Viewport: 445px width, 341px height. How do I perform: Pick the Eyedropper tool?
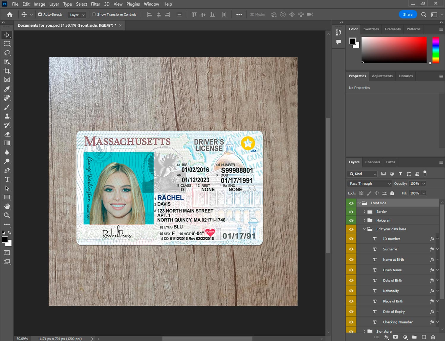(7, 89)
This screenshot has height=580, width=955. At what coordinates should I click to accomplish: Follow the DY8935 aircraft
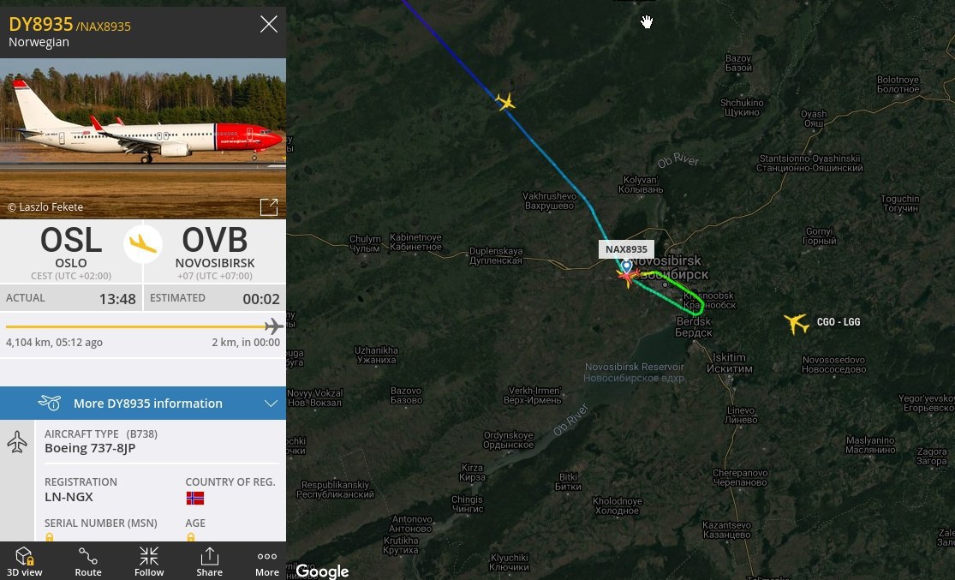[x=149, y=561]
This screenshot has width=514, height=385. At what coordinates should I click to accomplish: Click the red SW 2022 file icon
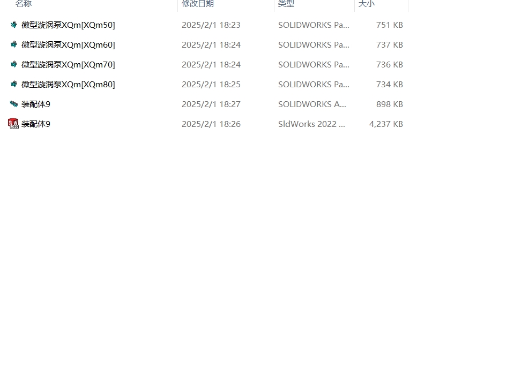13,124
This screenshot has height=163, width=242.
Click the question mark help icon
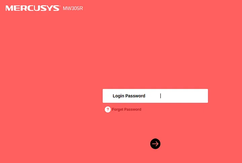pos(108,109)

***

[INSTRUCTIONS TO FOLLOW] For every entry above, write it out exactly and remove any image.

[COMPLETED EXERCISE]
Viewport: 445px width, 341px height. How do I perform: Pick the Eyedropper tool?
(7, 89)
This screenshot has height=580, width=955. At what coordinates should I click to accomplish: Follow the DY8935 aircraft
[x=149, y=561]
This screenshot has width=514, height=385. At what coordinates should I click to accomplish: Click the red SW 2022 file icon
13,124
This screenshot has height=163, width=242.
Click the question mark help icon
pos(108,109)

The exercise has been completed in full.